Friday, October 10, 2008

Barkham Street

Mary Stolz was a ubiquitous writer for children in the 1960s and 70s, and died in 2006. She wrote a wide range of books, but only four survive in my library. A Dog on Barkham Street (illustrated by tthe same gentleman, Leonard Shortall) who did early Encyclopedia Brown books) was written in 1960 and very pleasant to read, being reminiscent of Beverly Cleary or Carolyn Heywood, who would have been contemporaries.
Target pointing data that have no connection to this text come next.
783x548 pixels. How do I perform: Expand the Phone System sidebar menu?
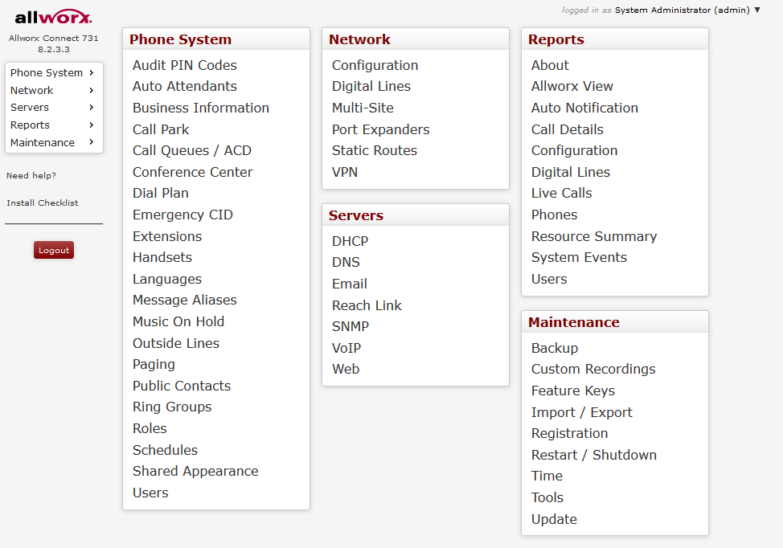click(53, 72)
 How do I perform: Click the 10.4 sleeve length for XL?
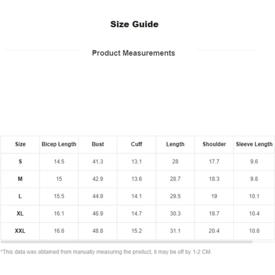coord(254,214)
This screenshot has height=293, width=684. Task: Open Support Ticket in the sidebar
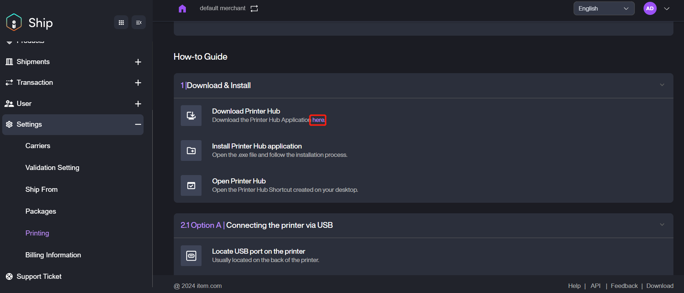[39, 277]
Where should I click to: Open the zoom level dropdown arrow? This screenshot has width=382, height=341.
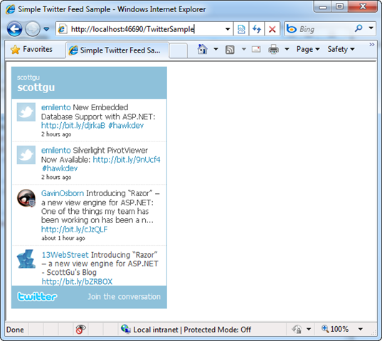point(361,330)
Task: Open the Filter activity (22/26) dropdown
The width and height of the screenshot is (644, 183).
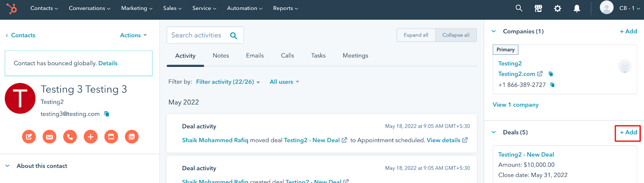Action: click(228, 82)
Edward wants a dog, is beleaugered by a bully who lives next door, and is helped by a visit from a world traveling uncle, who brings him a dog. The problems are not huge, there is humor throughout the book, and the family is strong and supportive. Just looking at the cover makes me feel ten years old and happy. Oddly, my library does not have the companion title that I remember better, The Bully of Barkham Street.
The Explorer of Barkham Street (1985) was somehow depressing. It tells the story of the bully from the other two books, but he is reformed. He is also beset by problems, from his weight to his mother (gasp!) working, to his grandmother dying and his grandfather coming to live with his family. It was depressing and made me think of After School Specials. Has not circulated well at all, and may move to a happier home.


  1. Awesome blog you have here-- will definitely visit often.
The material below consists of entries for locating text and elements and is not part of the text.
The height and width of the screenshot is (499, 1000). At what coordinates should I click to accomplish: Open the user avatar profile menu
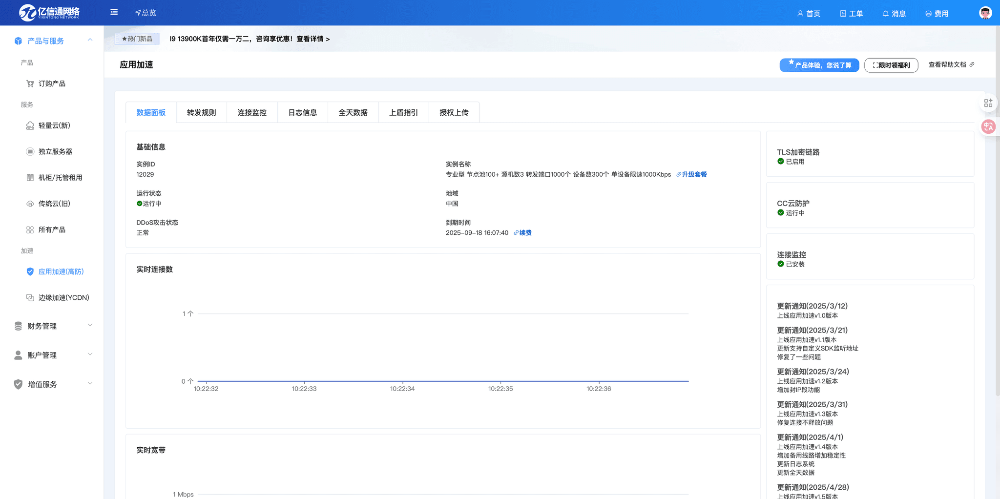(x=985, y=13)
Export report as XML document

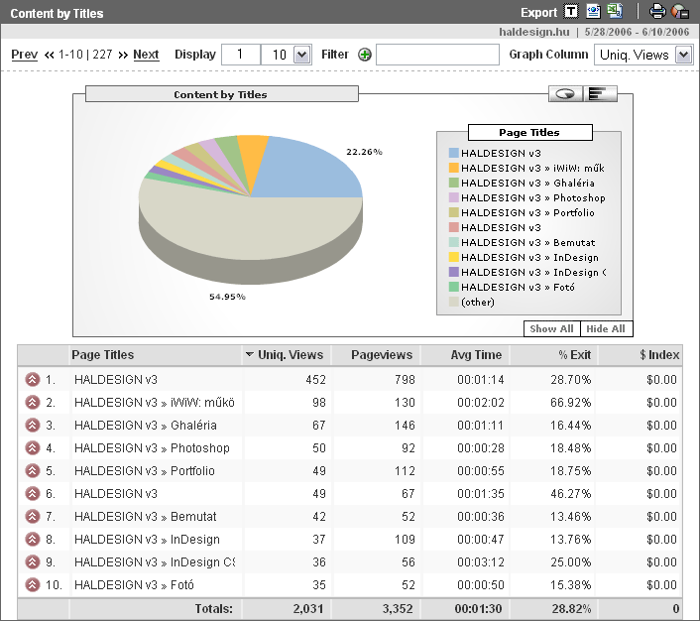[593, 12]
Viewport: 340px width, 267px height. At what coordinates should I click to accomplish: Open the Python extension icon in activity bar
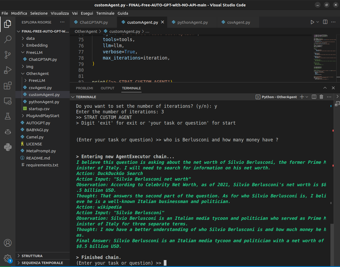point(8,147)
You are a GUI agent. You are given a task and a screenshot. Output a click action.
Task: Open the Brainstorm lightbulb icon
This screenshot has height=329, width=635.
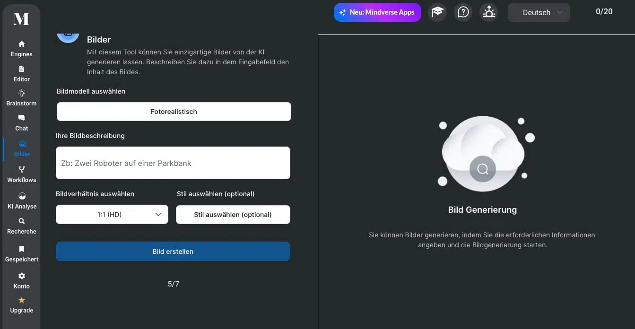coord(21,93)
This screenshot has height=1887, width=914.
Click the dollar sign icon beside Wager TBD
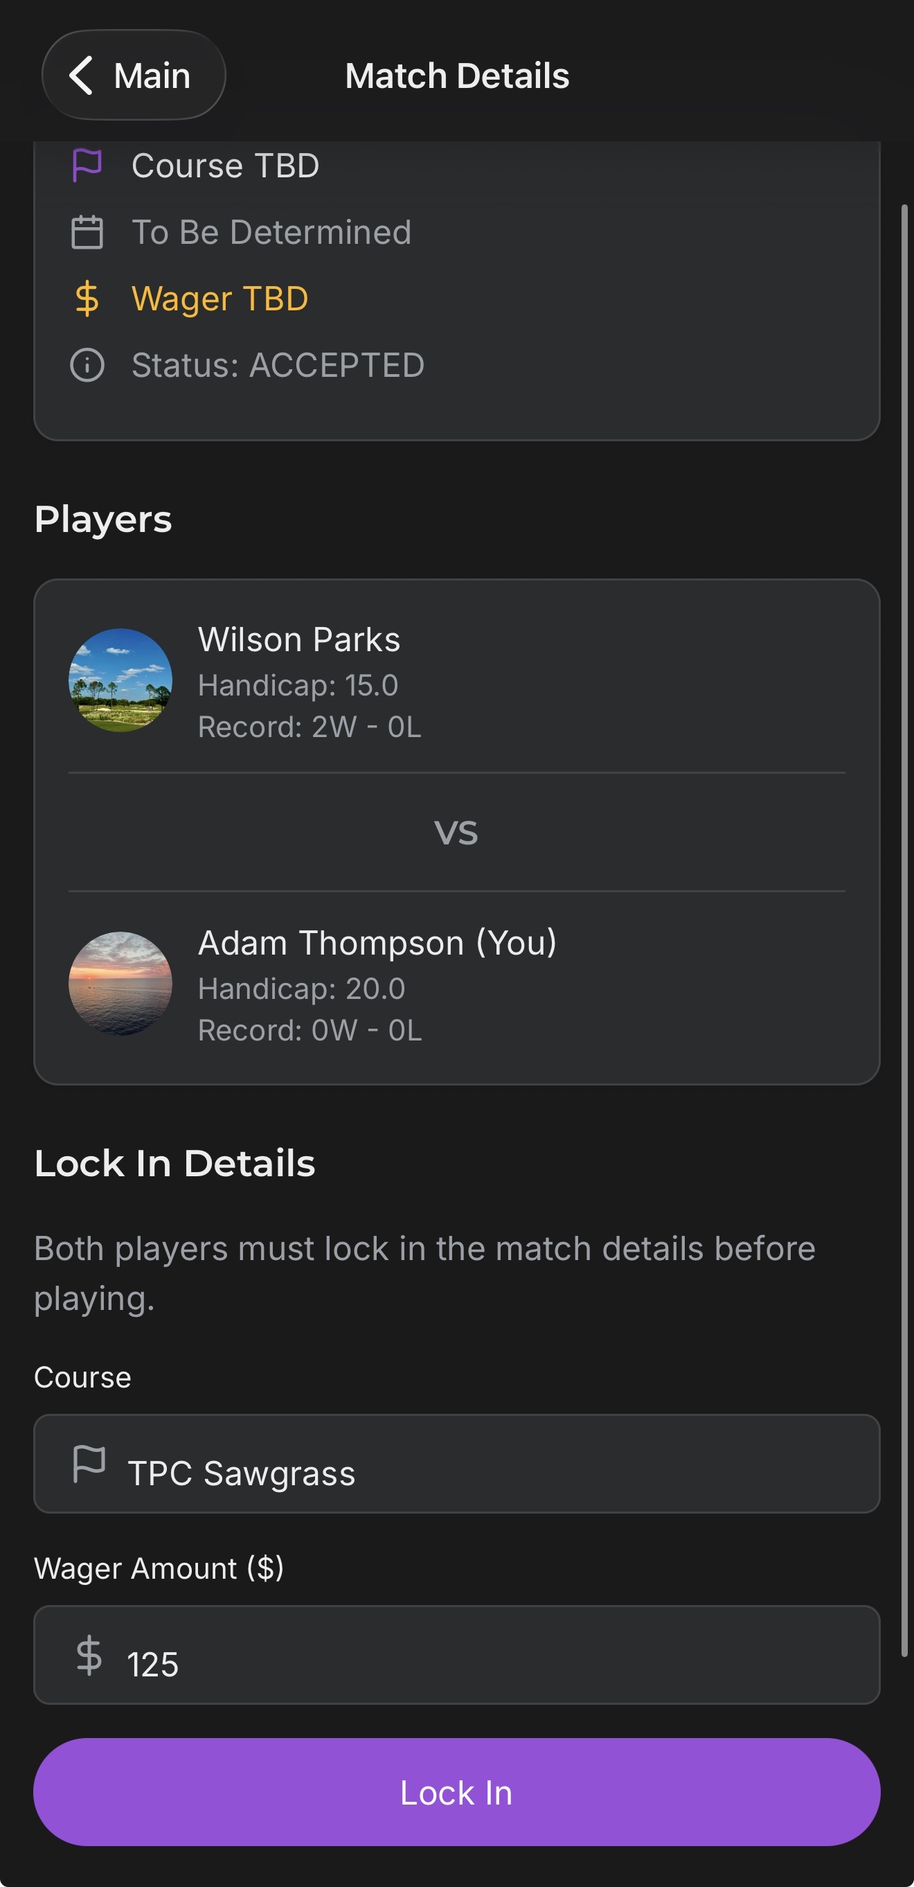click(87, 299)
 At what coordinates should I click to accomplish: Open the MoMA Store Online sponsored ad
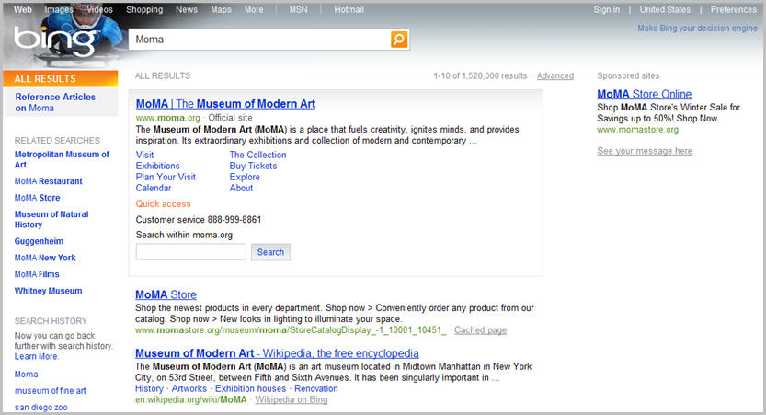coord(644,94)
  2. I loved Mary Stolz as a child. Thank you for bringing her to my attention again today.

  3. Anonymous4:58 PM EDT

    I agree, as much as I loved Mrs. Stolz's books (and still have a lot of the old thirty five cent paperback copies! now you KNOW I'm no kid) this was not one of my favorites. My favorite of her juvenile books was "The Noonday Friends."

    But personally I think she did better writing the YA level. I just re-read one of them over the weekend and still enjoyed it as much as ever. Her characters are so genuine.